三話 消えた絵 5

「あっ、あれって月曜日じゃないかな。電気だけついた日」

「電気だけ点いた?」

 二人の話は、こうだった。

 二人はほぼ毎日、夕方五時前後に来て、ここから演劇部を見ているという。

 文化祭以降、美術部の明かりが点いていたことはなかったが、月曜日は、暗い教室に電気が点いたという。

 だけど、部屋に入ってきた人物は見えず、電気もすぐに消えたので、「なんだったんだ?」と気になったらしい。

「電気がついてた時間は、二、三分くらいかな」

「ドアは開閉していたから、誰か入ってきたことは間違いないんだけど」

「その時間は、六時くらいだったと思うよ。辺りはすっかり暗くなってたから」

 スマホで時間を確認すると、現在五時五十分。少し前まで見えていた夕日の姿は完全に消えて、周囲は暗くなっていた。

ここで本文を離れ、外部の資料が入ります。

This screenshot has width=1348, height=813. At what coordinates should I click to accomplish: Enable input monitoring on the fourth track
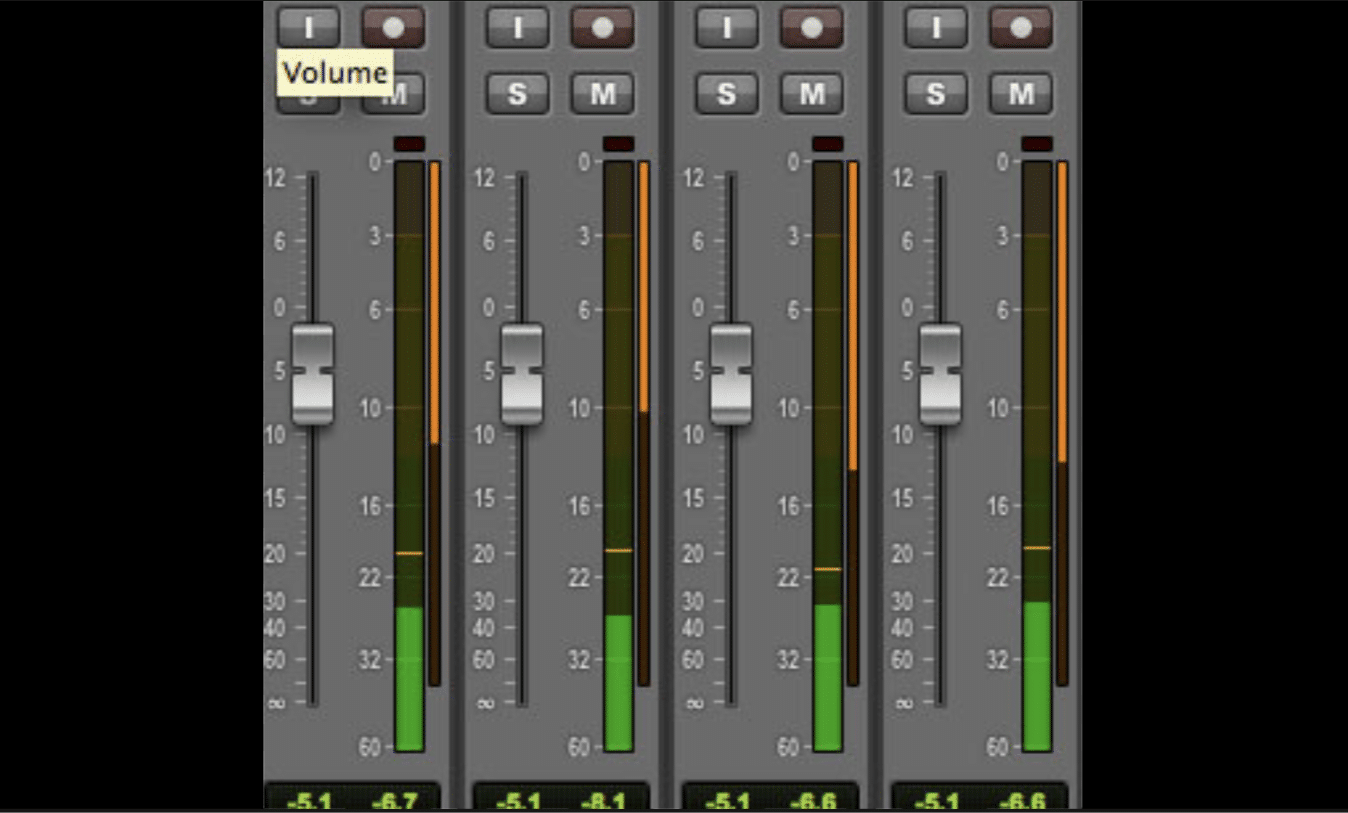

「六時頃、誰かが美術部に入ったってことだね。電気がついたのは、そのときだけ?」

 俺が促すと、二人はうなずいた。

「私たち八時頃に帰ったんだけど、その間はずっと暗かったと思うよ」

「電気がつけば、気づくよね」

 二人には他にも質問したけれど、有効そうな情報は出なかった。俺たちはお礼を言って二人から離れた。

「電気がついたのに人が見えないって、どういうことだろう?」

 演劇部に目を向けると、部室内には数人が立っていて、残りの人は椅子に座って壁際にいるのが、はっきりと見える。

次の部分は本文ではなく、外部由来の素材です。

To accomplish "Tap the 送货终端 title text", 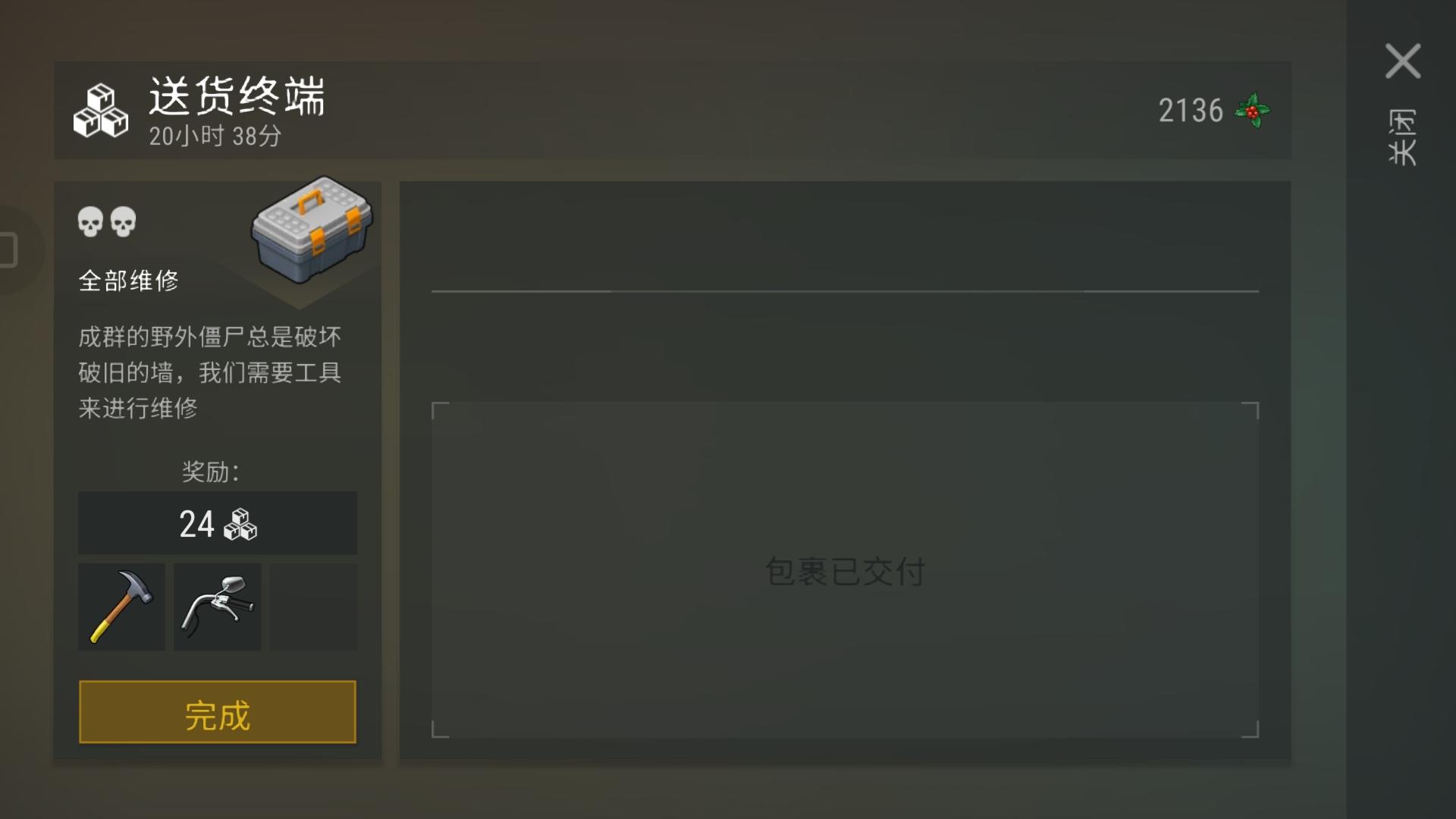I will (237, 96).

 それから隣の真っ暗な美術部に目を向けた。数日前に入った時と同じく、カーテンは全開だ。それに、窓際に置かれた棚が窓の下数十センチを塞いでいるのがかろうじて見えるのみで、教室の奥は暗くて見えない。

「電気さえつけば、人が見えないはずないのに」

「棚があるせいだろう」

「え?」

 俺はもう一度美術部を見た。

「そうか、棚が人を隠していたのか」

 あの棚は、俺より五センチほど低かった。つまり、高さ百五十五センチ。

 ということは……。

「ああっ!」

 俺は大声を出した。数メートル離れた女子二名も驚いた様子で俺を振り返る。

「蒼治郎、俺、わかったかも!」

 嬉しくて、蒼治郎の両腕を掴んで揺すった。人の身長がわかる特技が役に立つ日が来るとは。

「でも、一応、検証してみよう」

 俺は電柱に手を置いた。百六十二センチ。中町さんファンの二人のうち、高い方の身長だ。

「蒼治郎の頭、この位置にして」

 蒼治郎は大人しく従ってくれる。窮屈そうに膝を曲げて頭の位置を合わせると、電柱に背中を預けるようにして足を投げ出した。

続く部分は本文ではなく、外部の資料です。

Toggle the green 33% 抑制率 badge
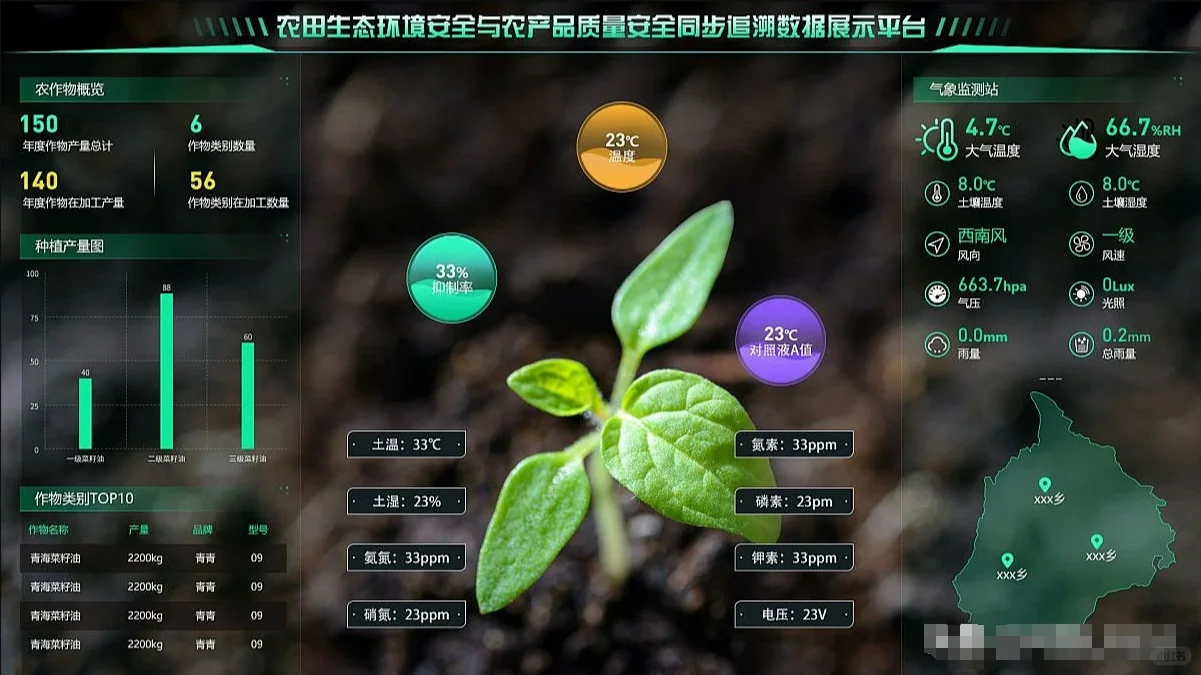 click(x=451, y=275)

 ちっ、無駄に足が長いな。犬に電柱だと間違えられて、おしっこかけられろ!

 羨ましすぎてそんな考えがよぎったけど、長時間その姿勢でいるのは可哀想だから急いであげよう。

「そのまま待っててね」

 そう言い残して、俺は美術部に走った。ドアについた南京錠を外して中に入る。電気を付けてから、蒼治郎に電話をかけた。

「俺が見える?」

「ああ、頭だけ」

 俺の方からは蒼治郎は見えない。室内外の明暗差により、窓が鏡のようになって室内を映しているからだ。

「じゃあ、俺の拳は?」

 俺は頭の少し上で手を握った。この高さは百六十六センチ。森さんの身長だ。

「見える」

 そりゃそうだろう。

 次が本番だ。

 俺は少し膝を曲げた。百五十二センチ。山本先輩の身長だった。

「俺のこと、見える?」

「いや、見えない」

 やっぱり!

「しゃがんだまま移動してみる」

 蒼治郎に告げて、俺はその高さを保ったまま、ゆっくりと歩いた。

 途中、三年が絵の具をこぼしたタイルの上を通った。絵具はすっかり固まっている。

 幸子ちゃんの絵が置かれていたイーゼルまでたどり着いたが、その間、蒼治郎の視界に俺は入らなかった。

「蒼治郎、もう立っていいよ」

 美術部を元の状態に戻して、俺は蒼治郎と合流した。

「絵を盗った人、わかったね」

「そうだな」

 蒼治郎は美術部に顔を向けながら目を細めた。その表情は、回想しているようにも見えなくもない。

「よし、明日は幸子ちゃんと一緒に、絵を返してもらいに行こう」

 興奮が冷めやらないまま、蒼治郎と別れた。